- _Description of the task_
Look for the line with "Click the X navel mark on body diagram"; please transcribe it and every later line in the entries exactly, up to the end, leaving pictures out.

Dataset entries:

####################

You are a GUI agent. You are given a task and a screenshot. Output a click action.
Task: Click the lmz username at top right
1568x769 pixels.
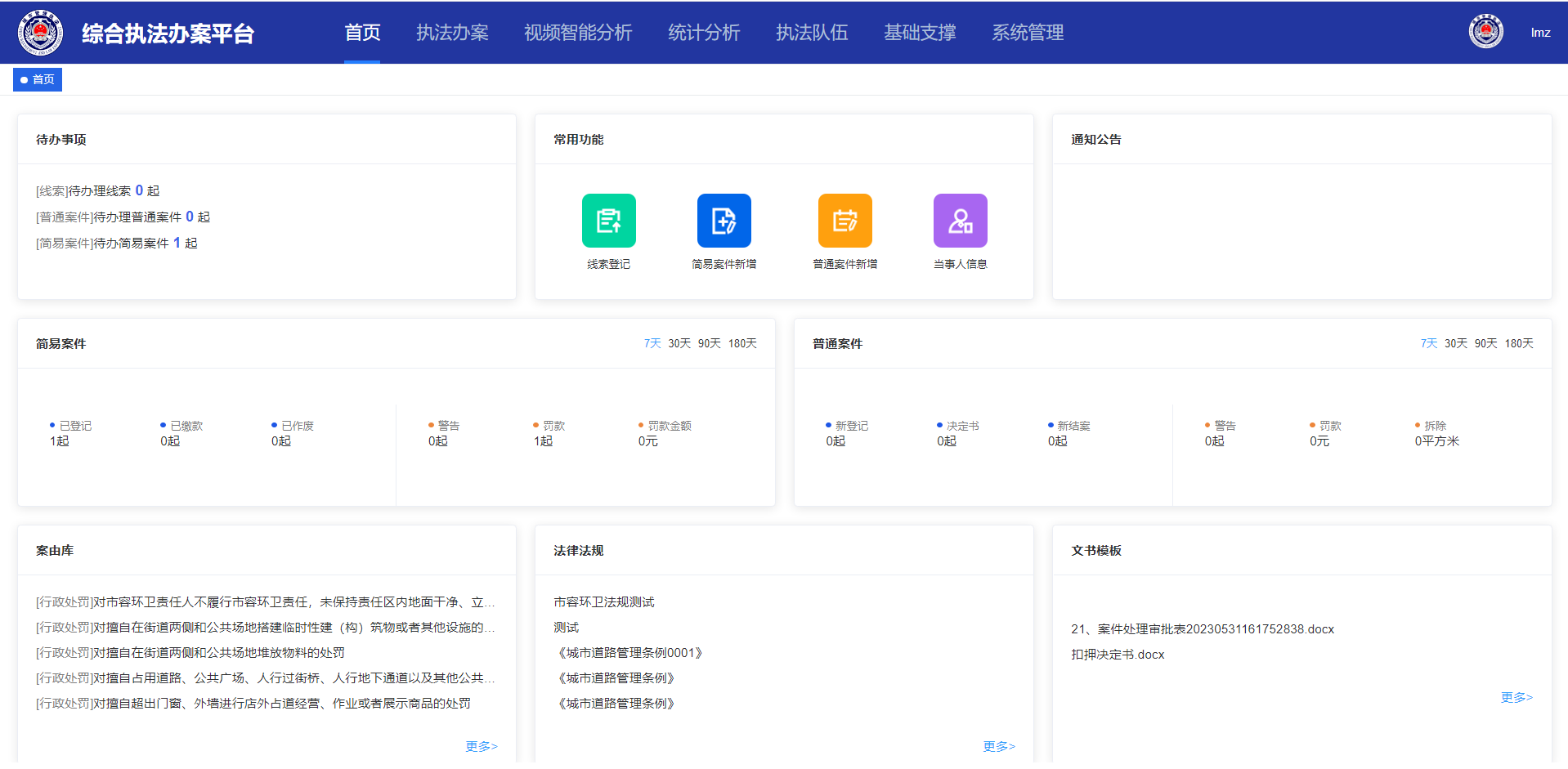(1540, 33)

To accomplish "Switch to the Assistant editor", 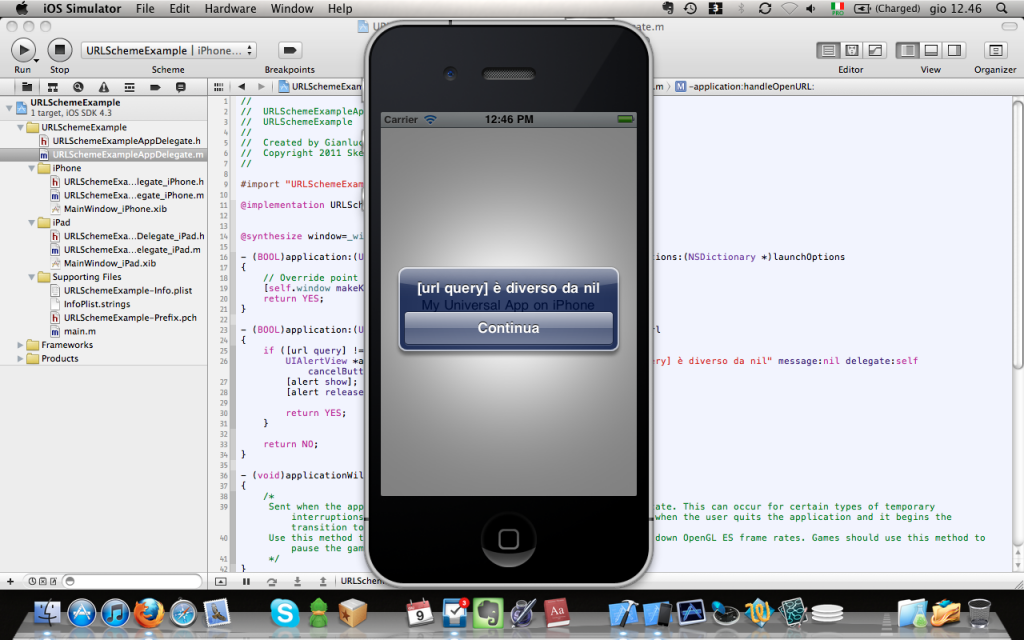I will [852, 50].
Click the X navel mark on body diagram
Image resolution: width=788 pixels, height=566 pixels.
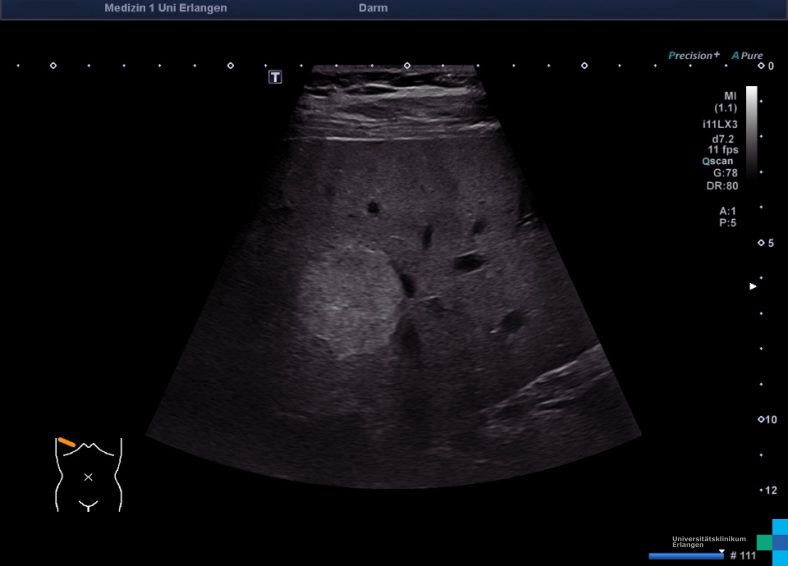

####################

- _Response_
Click the X navel mark on body diagram
Image resolution: width=788 pixels, height=566 pixels.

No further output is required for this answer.